At a first glance, this region may seem barren and lifeless. But look closer and the exact opposite it true - saxifrages, Svalbard poppies and other tundra plants defy the brutal weather, their jewel-like flowers reaching for the weak Arctic sunlight. Tiny calico snow buntings flit between crags, while perfectly camouflaged purple sandpipers scamper along the shore. Look higher up on the vegetated slopes, and there - greyish white 'boulders' move and resolve themselves into sheep-sized reindeer: the unique subspecies native to Svalbard. A flash of bluish-black, and the screeches of nearby birds herald the arrival of the Arctic fox, the only native land predator on Svalbard (the polar bear being classified as a marine mammal).
Life on Svalbard relies on the sea - even the few land mammals such as the reindeer and Arctic foxes rely on the moisture brought by the frigid Arctic waters, and it is in the marine environment where Svalbard's biodiversity is richest. Walrus haul their vast bodies onto flat beaches to rest, where they snuggle together for warmth and protection. Belugas frolic in vast pods in the waters off the coast, harvesting fish and crustaceans from the seabed, and further offshore the vast gentle baleen whales feast upon copepods and small fish.
Southern Svalbard is arguably the first part of the island to be exploited by humans. On Edgeøya, vast piles of snow-bleached bones bear witness to the systematic and industrial-scale slaughter of walrus an beluga in their thousands. The earliest humans on the islands (mainly English and Dutch whalers and Russian Pomor trappers) had little regard for conservation, seeking only profit, a situation which continued well into the 19th century. Thankfully all wildlife on Svalbard is now protected by law, and vast tracts of the archipelago are designated as nature reserves and National Parks - some of the largest and richest in the world!

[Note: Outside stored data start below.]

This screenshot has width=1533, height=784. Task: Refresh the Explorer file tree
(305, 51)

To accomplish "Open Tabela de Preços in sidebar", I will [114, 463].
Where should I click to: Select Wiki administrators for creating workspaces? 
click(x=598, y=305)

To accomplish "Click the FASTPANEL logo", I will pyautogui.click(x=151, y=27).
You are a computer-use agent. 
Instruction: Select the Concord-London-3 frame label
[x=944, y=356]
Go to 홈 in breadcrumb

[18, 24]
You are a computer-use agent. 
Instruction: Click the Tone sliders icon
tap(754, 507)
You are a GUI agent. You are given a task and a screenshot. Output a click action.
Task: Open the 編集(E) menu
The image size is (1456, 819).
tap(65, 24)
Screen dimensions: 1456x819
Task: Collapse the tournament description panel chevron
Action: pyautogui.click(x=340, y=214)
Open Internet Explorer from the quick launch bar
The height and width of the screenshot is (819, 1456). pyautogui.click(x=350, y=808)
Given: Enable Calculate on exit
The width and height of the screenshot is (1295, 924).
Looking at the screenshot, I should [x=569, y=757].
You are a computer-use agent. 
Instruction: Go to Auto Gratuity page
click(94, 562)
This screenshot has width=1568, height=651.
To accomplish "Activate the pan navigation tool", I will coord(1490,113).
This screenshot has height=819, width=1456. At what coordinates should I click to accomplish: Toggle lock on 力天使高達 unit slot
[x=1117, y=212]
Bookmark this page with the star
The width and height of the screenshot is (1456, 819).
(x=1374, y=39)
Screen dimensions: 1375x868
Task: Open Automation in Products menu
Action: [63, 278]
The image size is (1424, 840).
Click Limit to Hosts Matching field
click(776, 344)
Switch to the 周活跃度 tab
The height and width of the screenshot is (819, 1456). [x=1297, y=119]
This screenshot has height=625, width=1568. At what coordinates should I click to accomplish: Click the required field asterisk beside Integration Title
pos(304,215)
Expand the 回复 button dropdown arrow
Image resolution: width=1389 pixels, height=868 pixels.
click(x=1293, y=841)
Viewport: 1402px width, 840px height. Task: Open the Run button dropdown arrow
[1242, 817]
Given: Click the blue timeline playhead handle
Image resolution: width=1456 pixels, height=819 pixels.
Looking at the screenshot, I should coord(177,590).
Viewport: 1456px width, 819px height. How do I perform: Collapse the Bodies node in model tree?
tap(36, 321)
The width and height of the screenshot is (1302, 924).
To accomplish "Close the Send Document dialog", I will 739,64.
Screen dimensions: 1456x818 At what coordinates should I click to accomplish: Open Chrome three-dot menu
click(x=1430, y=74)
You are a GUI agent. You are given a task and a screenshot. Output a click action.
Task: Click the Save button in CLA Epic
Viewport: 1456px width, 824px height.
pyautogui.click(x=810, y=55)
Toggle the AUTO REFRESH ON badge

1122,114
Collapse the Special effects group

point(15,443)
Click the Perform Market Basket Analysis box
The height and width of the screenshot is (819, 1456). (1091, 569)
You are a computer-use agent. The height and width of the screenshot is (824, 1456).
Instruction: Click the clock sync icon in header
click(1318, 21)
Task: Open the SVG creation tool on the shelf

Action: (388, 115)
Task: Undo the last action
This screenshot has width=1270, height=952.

The exact landing sites we will visit in the south of Svalbard will be determined by wind, sea and ice conditions, which can wildly vary day to day and year to year; this far north, all human activity is subject to the whims of Mother Nature. Possibilities to explore on south Spitzbergen include the fjord systems of Bellsund and Hornsund, where birds cluster together on high cliffs and reindeer graze on the fertile slopes below while icebergs drift by from the various large glaciers in the area. Further east on Edgeøya, sites include the walrus colonies of Andréetangen and Kapp Lee, and the spectacular raised shorelines and bird colonies of Sundneset.